Objetivo
Reescribe el pasaje del texto sobre la infelicidad que comienza con "Todos los que" y llega hasta "inconsciente no lo es.", poniendo "mantas" en lugar de "cobertores".

Extracto del texto
════

Esa es la eterna excusa, obviamente.
Pero, irónicamente, es la explicación perfecta a una serie de eventos que han ocurrido en los últimos meses.
Soy tan infeliz. Tal parece que mi estrés, mi indiferencia, mi congoja y mi tristeza había logrado mantenerlas a raya, guardadas en esa bonita cajita ornamentada que me permitía avanzar de manera rutinaria y monótona, como un robot.
Todos los que me conocen se dieron cuenta porque, vamos, ¿quién no vería algo tan expuesto?
Sobrevivo a base de pasar horas recostada, porque si hay que admitir cosas dolorosas, más que dormir, muchas veces me la paso recostada alimentando mi ocio, refugiándome inconscientemente del mundo exterior debajo de mis cobertores.
Creí y juré que el hecho de no hacer cosas que me gustan y me inspiran ya había sido superado y la consecuente resignación ya estaba firmada y aprobada, pero tal parece que no soy lo suficientemente fuerte para que mi convicción no flaquée. O al menos mi inconsciente no lo es.

════

Fragmento de origen
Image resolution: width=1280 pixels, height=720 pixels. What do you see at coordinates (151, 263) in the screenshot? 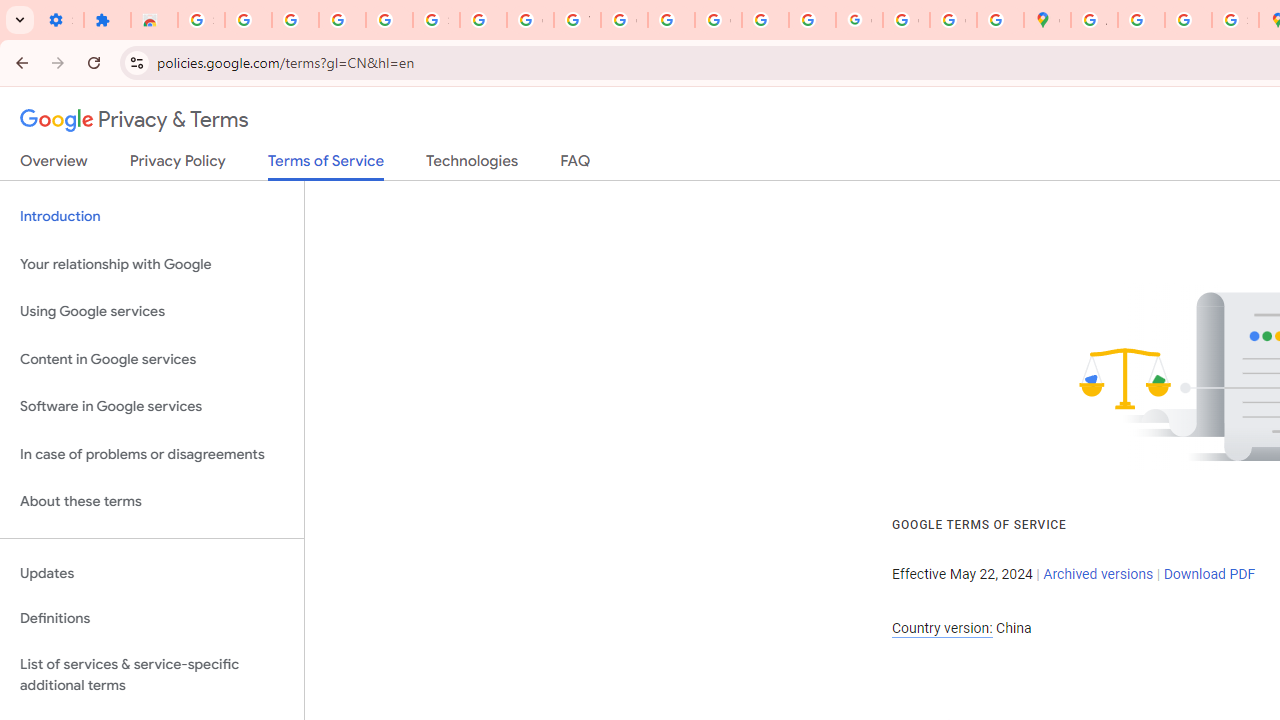
I see `'Your relationship with Google'` at bounding box center [151, 263].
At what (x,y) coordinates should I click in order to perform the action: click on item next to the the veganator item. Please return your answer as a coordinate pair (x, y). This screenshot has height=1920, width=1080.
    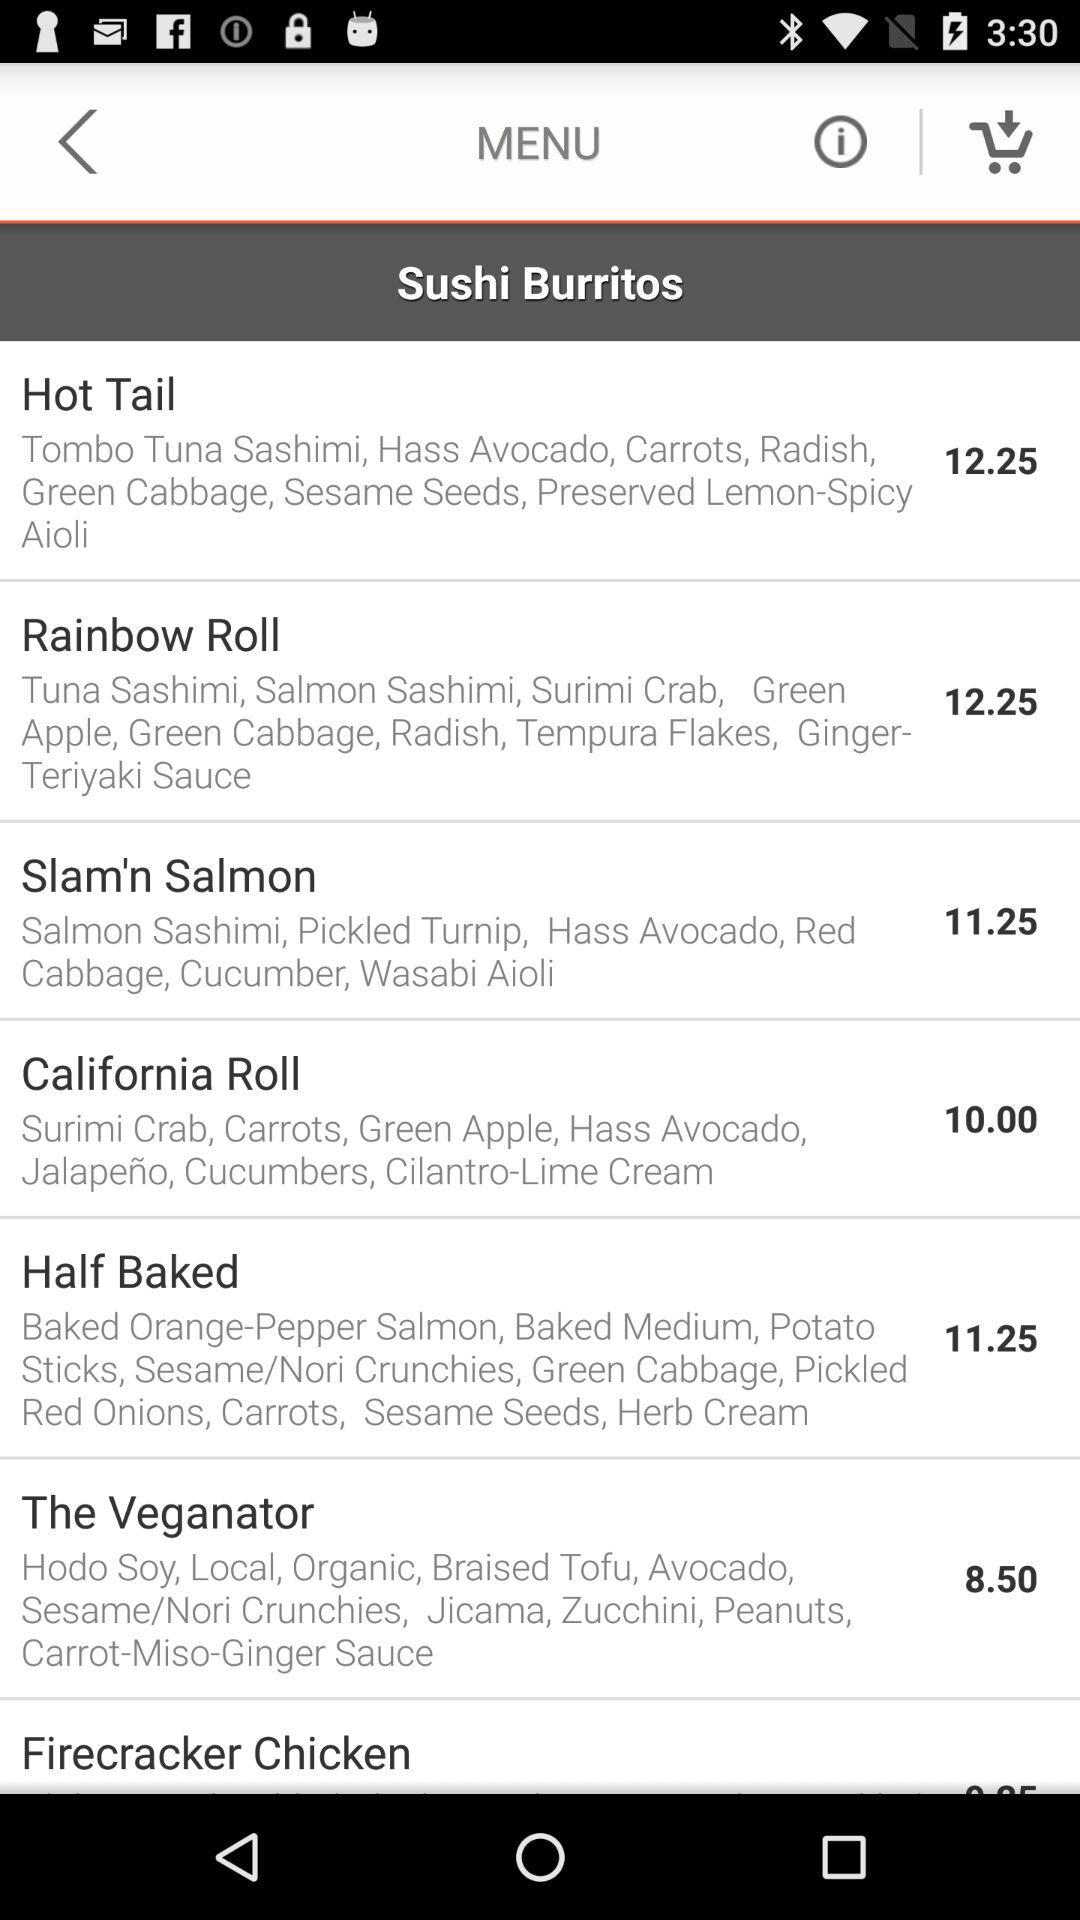
    Looking at the image, I should click on (1001, 1577).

════

Solución detallada
Todos los que me conocen se dieron cuenta porque, vamos, ¿quién no vería algo tan expuesto?
Sobrevivo a base de pasar horas recostada, porque si hay que admitir cosas dolorosas, más que dormir, muchas veces me la paso recostada alimentando mi ocio, refugiándome inconscientemente del mundo exterior debajo de mis mantas.
Creí y juré que el hecho de no hacer cosas que me gustan y me inspiran ya había sido superado y la consecuente resignación ya estaba firmada y aprobada, pero tal parece que no soy lo suficientemente fuerte para que mi convicción no flaquée. O al menos mi inconsciente no lo es.